The Supreme Court announced it would examine the constitutional validity of current legislation, which deprives Dalits who convert to Christianity or Islam of the rights afforded to Dalits of Hindu, Buddhist and Sikh background.
The court case, brought by the Centre for Public Interest Litigation, had sought to remove decades of discrimination from Dalits who embrace Christianity, but has now been adjourned to the third week in February next year.
Although the Indian government promoted affirmative action positions to Hindu, Sikh, and Buddhist Dalits in university placements and government jobs, also known as reservations’ there was no mention of ‘Christians’.
The term Dalit is used for the so-called “untouchables” of India , up to 300-million people, who occupy the lowest place in India ‘s ancient caste system of Hinduism. Several millions of them are believed to be Christians, although there are no exact figures.

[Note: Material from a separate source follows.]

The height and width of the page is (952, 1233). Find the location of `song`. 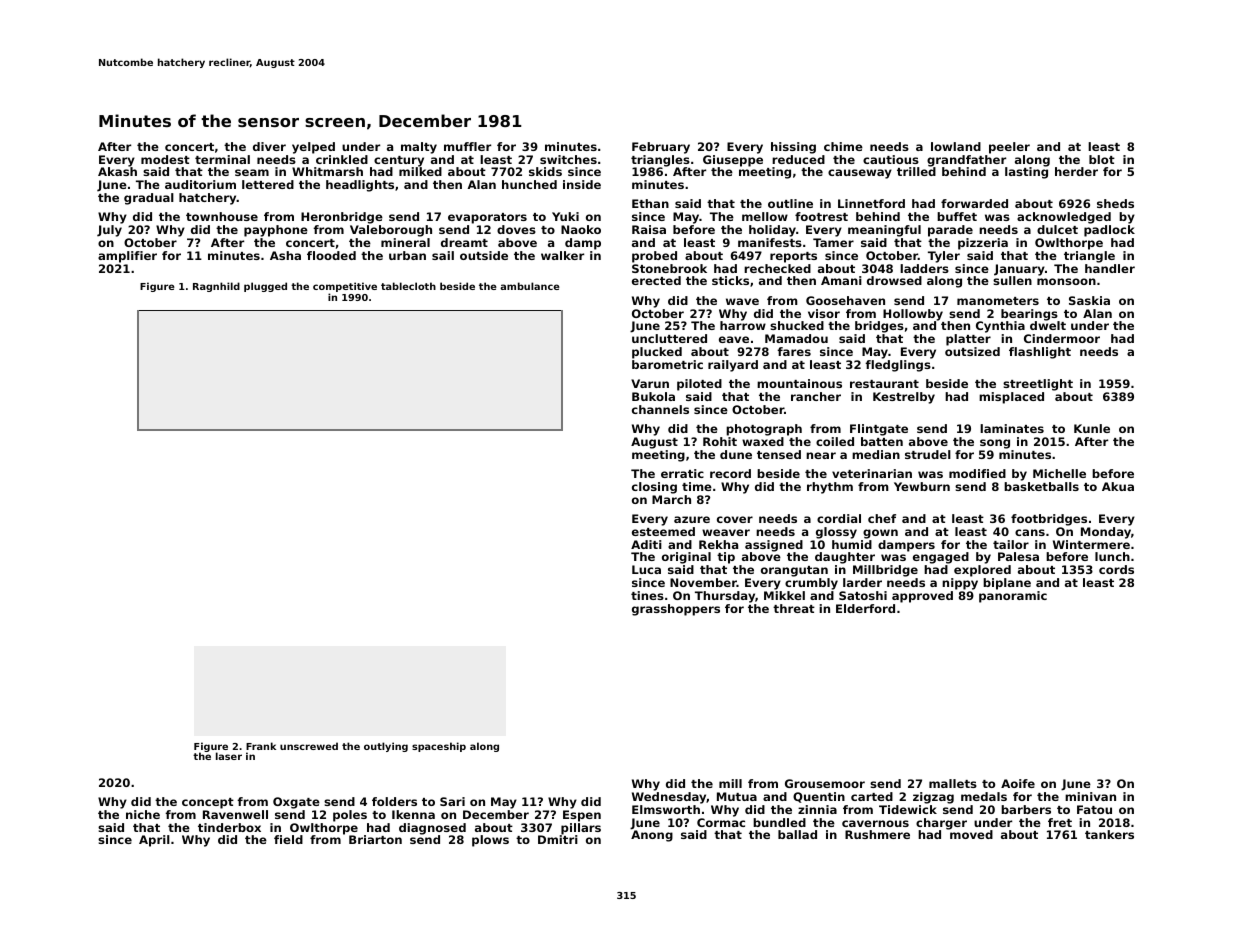

song is located at coordinates (995, 444).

Human rights groups expressed disappointed that the Dalit Christians will experience more uncertainty over their legal status. “The continuing delay of giving Dalit Christians equal rights with other Dalits is an affront to India ‘s secular democracy,” Stuart Windsor, the National Director of religious rights group Christian Solidarity Worldwide (CSW) told BosNewsLife.
In a related development, India ‘s National Commission for Religious and Linguistic Minorities (NCRLM), an advisory body to the government, launched an investigation into the alleged discrimination of millions of Dalit Christians, BosNewsLife learned earlier.
It came after thousands of people reportedly demonstrated in the Indian state of Orissa in support of the Dalit Christians over the weekend.
“The time for waiting is over – 50 years is long enough. We as Christians need to stand up and act. And this rally is the beginning of our public agitation and movement,” said Joseph D’Souza, president of the All India Christian Council, a major advocacy group in a statement.